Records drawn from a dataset
····················

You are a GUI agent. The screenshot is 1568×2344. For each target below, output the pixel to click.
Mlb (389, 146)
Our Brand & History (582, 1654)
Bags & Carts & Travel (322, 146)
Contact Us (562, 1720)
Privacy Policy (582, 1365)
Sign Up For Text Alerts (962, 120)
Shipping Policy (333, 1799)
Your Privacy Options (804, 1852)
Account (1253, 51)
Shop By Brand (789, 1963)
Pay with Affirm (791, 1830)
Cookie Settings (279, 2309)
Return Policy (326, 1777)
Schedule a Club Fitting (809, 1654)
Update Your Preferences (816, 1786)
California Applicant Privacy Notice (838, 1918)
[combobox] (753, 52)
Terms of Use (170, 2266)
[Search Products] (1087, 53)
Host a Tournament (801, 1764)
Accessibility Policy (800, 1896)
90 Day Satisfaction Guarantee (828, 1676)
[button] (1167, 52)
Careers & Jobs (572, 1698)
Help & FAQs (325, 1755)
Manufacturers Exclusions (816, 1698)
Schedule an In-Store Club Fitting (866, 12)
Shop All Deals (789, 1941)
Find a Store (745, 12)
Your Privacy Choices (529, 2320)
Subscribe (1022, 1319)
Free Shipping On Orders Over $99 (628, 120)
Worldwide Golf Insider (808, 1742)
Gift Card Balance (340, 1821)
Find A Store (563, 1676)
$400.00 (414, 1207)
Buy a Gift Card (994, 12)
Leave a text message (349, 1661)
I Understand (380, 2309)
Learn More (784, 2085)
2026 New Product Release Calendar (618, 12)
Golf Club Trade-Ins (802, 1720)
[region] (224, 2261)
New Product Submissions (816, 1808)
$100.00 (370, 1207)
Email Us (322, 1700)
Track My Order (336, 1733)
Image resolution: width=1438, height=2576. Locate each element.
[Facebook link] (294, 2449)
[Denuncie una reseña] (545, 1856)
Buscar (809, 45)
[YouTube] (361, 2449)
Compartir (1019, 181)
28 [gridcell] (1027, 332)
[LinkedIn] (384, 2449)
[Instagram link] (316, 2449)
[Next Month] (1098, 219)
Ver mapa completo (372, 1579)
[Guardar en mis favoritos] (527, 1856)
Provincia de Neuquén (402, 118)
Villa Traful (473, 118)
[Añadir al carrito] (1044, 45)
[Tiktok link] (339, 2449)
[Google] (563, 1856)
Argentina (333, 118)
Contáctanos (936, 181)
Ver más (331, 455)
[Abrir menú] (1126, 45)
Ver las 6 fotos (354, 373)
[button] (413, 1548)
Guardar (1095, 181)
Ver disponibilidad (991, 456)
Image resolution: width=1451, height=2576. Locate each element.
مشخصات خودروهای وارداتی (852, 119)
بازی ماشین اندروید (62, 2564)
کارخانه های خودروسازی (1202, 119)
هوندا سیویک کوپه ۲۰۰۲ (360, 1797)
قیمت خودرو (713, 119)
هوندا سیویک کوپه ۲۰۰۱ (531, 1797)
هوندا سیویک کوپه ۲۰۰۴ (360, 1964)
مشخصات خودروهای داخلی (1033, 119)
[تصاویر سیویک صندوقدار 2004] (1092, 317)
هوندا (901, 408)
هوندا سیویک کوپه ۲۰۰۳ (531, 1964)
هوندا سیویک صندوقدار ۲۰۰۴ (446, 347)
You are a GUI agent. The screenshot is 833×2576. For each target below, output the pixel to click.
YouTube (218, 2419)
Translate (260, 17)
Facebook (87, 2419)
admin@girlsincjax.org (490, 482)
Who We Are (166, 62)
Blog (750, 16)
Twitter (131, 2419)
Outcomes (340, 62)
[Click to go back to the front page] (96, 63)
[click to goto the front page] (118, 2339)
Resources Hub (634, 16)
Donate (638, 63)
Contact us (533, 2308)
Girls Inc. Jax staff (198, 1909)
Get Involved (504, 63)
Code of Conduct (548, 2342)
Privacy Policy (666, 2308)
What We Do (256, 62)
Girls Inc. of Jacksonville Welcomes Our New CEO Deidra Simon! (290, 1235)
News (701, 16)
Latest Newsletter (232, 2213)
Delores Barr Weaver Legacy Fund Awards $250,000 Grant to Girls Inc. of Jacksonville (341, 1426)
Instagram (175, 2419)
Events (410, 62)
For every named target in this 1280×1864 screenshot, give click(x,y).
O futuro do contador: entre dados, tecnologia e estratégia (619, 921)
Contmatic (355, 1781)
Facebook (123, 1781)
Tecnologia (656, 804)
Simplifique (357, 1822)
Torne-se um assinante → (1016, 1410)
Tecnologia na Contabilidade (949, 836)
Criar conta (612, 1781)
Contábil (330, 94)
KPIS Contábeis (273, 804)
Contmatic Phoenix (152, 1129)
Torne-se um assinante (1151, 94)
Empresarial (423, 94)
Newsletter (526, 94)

····················

TASK DESCRIPTION: Line by line, restate the data exactly.

ANSWER BOX:
You are a GUI agent. The screenshot is 1568×2344. For each target below, output the pixel to click.
Mlb (389, 146)
Our Brand & History (582, 1654)
Bags & Carts & Travel (322, 146)
Contact Us (562, 1720)
Privacy Policy (582, 1365)
Sign Up For Text Alerts (962, 120)
Shipping Policy (333, 1799)
Your Privacy Options (804, 1852)
Account (1253, 51)
Shop By Brand (789, 1963)
Pay with Affirm (791, 1830)
Cookie Settings (279, 2309)
Return Policy (326, 1777)
Schedule a Club Fitting (809, 1654)
Update Your Preferences (816, 1786)
California Applicant Privacy Notice (838, 1918)
[combobox] (753, 52)
Terms of Use (170, 2266)
[Search Products] (1087, 53)
Host a Tournament (801, 1764)
Accessibility Policy (800, 1896)
90 Day Satisfaction Guarantee (828, 1676)
[button] (1167, 52)
Careers & Jobs (572, 1698)
Help & FAQs (325, 1755)
Manufacturers Exclusions (816, 1698)
Schedule an In-Store Club Fitting (866, 12)
Shop All Deals (789, 1941)
Find a Store (745, 12)
Your Privacy Choices (529, 2320)
Subscribe (1022, 1319)
Free Shipping On Orders Over $99 (628, 120)
Worldwide Golf Insider (808, 1742)
Gift Card Balance (340, 1821)
Find A Store (563, 1676)
$400.00 (414, 1207)
Buy a Gift Card (994, 12)
Leave a text message (349, 1661)
I Understand (380, 2309)
Learn More (784, 2085)
2026 New Product Release Calendar (618, 12)
Golf Club Trade-Ins (802, 1720)
[region] (224, 2261)
New Product Submissions (816, 1808)
$100.00 (370, 1207)
Email Us (322, 1700)
Track My Order (336, 1733)
Image resolution: width=1438, height=2576. Locate each element.
[Facebook link] (294, 2449)
[Denuncie una reseña] (545, 1856)
Buscar (809, 45)
[YouTube] (361, 2449)
Compartir (1019, 181)
28 [gridcell] (1027, 332)
[LinkedIn] (384, 2449)
[Instagram link] (316, 2449)
[Next Month] (1098, 219)
Ver mapa completo (372, 1579)
[Guardar en mis favoritos] (527, 1856)
Provincia de Neuquén (402, 118)
Villa Traful (473, 118)
[Añadir al carrito] (1044, 45)
[Tiktok link] (339, 2449)
[Google] (563, 1856)
Argentina (333, 118)
Contáctanos (936, 181)
Ver más (331, 455)
[Abrir menú] (1126, 45)
Ver las 6 fotos (354, 373)
[button] (413, 1548)
Guardar (1095, 181)
Ver disponibilidad (991, 456)
Image resolution: width=1451, height=2576. Locate each element.
مشخصات خودروهای وارداتی (852, 119)
بازی ماشین اندروید (62, 2564)
کارخانه های خودروسازی (1202, 119)
هوندا سیویک کوپه ۲۰۰۲ (360, 1797)
قیمت خودرو (713, 119)
هوندا سیویک کوپه ۲۰۰۱ (531, 1797)
هوندا سیویک کوپه ۲۰۰۴ (360, 1964)
مشخصات خودروهای داخلی (1033, 119)
[تصاویر سیویک صندوقدار 2004] (1092, 317)
هوندا (901, 408)
هوندا سیویک کوپه ۲۰۰۳ (531, 1964)
هوندا سیویک صندوقدار ۲۰۰۴ (446, 347)
You are a GUI agent. The screenshot is 833×2576. For each target below, output the pixel to click.
YouTube (218, 2419)
Translate (260, 17)
Facebook (87, 2419)
admin@girlsincjax.org (490, 482)
Who We Are (166, 62)
Blog (750, 16)
Twitter (131, 2419)
Outcomes (340, 62)
[Click to go back to the front page] (96, 63)
[click to goto the front page] (118, 2339)
Resources Hub (634, 16)
Donate (638, 63)
Contact us (533, 2308)
Girls Inc. Jax staff (198, 1909)
Get Involved (504, 63)
Code of Conduct (548, 2342)
Privacy Policy (666, 2308)
What We Do (256, 62)
Girls Inc. of Jacksonville Welcomes Our New CEO Deidra Simon! (290, 1235)
News (701, 16)
Latest Newsletter (232, 2213)
Delores Barr Weaver Legacy Fund Awards $250,000 Grant to Girls Inc. of Jacksonville (341, 1426)
Instagram (175, 2419)
Events (410, 62)
For every named target in this 1280×1864 screenshot, give click(x,y).
O futuro do contador: entre dados, tecnologia e estratégia (619, 921)
Contmatic (355, 1781)
Facebook (123, 1781)
Tecnologia (656, 804)
Simplifique (357, 1822)
Torne-se um assinante → (1016, 1410)
Tecnologia na Contabilidade (949, 836)
Criar conta (612, 1781)
Contábil (330, 94)
KPIS Contábeis (273, 804)
Contmatic Phoenix (152, 1129)
Torne-se um assinante (1151, 94)
Empresarial (423, 94)
Newsletter (526, 94)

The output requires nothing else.